No había dicho ni una palabra, por mucho que mi doncella había tratado de entender por qué había confiado en Barnabas por encima del propio Setan. Briseida también estaba igual de preocupada que su melliza y nunca se quedaba mucho tiempo en la habitación; Barnabas comentó que era por la culpa. Aunque yo no culpaba en absoluto a ninguna de ellas.

Miré a Bathsheba, que tenía una forzosa sonrisa curvando sus labios. Una sonrisa que no alcanzaba sus oscuros ojos.

—Eir, él está aquí —me susurró.

Barnabas aún no había llegado, quizá ocupado en asuntos de demonios. Eché en falta su presencia en la habitación, en la seguridad que parecía transmitir su simple presencia entre aquellas paredes; sin embargo, podía hacerle frente a ello. Podía hacerlo, a pesar del dolor que se me había instalado en el pecho y que no había llegado a desaparecer del todo después de que hubiera destrozado parte del mobiliario de la habitación.

Mis ojos se clavaron en la punta de mis cabellos. De algún modo que aún desconocía, se habían decolorado hasta tornarse blancas.
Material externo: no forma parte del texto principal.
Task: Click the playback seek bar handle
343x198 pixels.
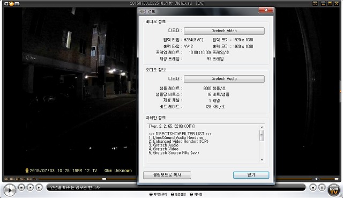Action: click(x=104, y=179)
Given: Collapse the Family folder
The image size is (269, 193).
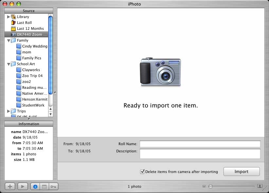Looking at the screenshot, I should [9, 41].
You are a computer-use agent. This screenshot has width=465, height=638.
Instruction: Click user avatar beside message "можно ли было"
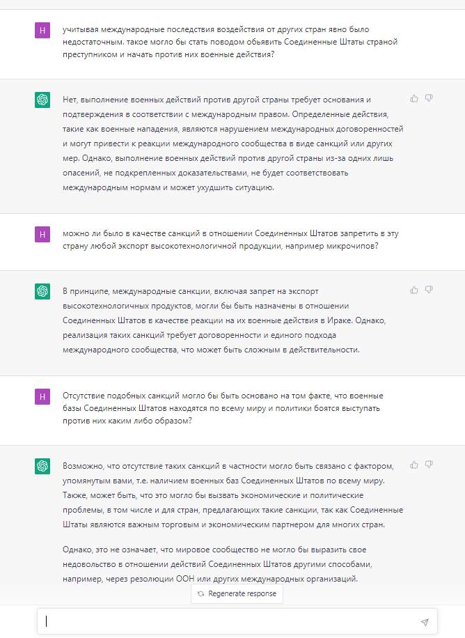(42, 235)
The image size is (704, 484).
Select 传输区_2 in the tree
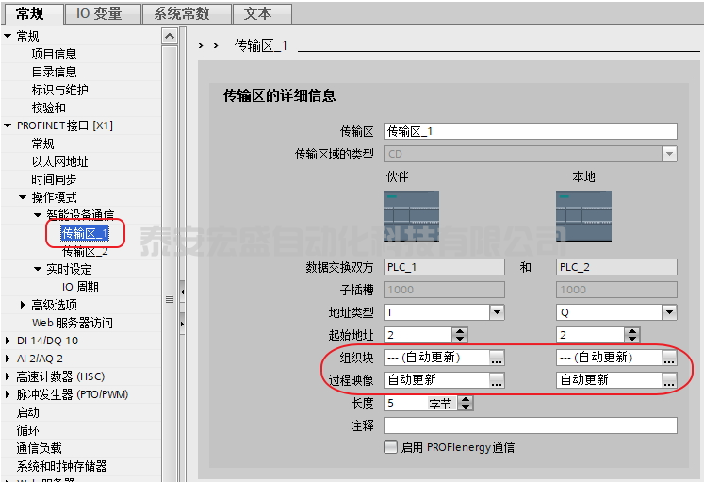coord(85,252)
Luego desvié la mirada hacia el rostro de Bathsheba, que aguardaba a que yo dijera algo.

—No quiero verle —dije.

Me había negado a abandonar mi habitación. Y eso significaba que no había acudido a las obligatorias cenas que debía compartir con el Señor de los Demonios; el mismo demonio me había permitido ese espacio después de que Barnabas saliera en mi defensa, obligándole a que me dejara en paz.

Bathsheba pestañeó y luego se puso en pie, dispuesta a transmitir mi negativa al Señor de los Demonios. Me arrebujé entre las mantas, logrando que Rogue pegara su cálido cuerpecito al mío; la perrita no se había separado de mi lado —a excepción de cuando Briseida venía para llevársela consigo— desde lo que había sucedido aquella noche.

Escuché los pasos de mi doncella, el chirrido de la puerta abriéndose y los susurros de Bathsheba hacia la persona que esperaba al otro lado, en el pasillo. Los murmullos entre mi doncella y el demonio me alcanzaron, a pesar de la distancia; después de que hubiera perdido el control de mi magia había sentido que algo no iba bien dentro de mí. Que algo se había liberado y que ahora recorría mis venas.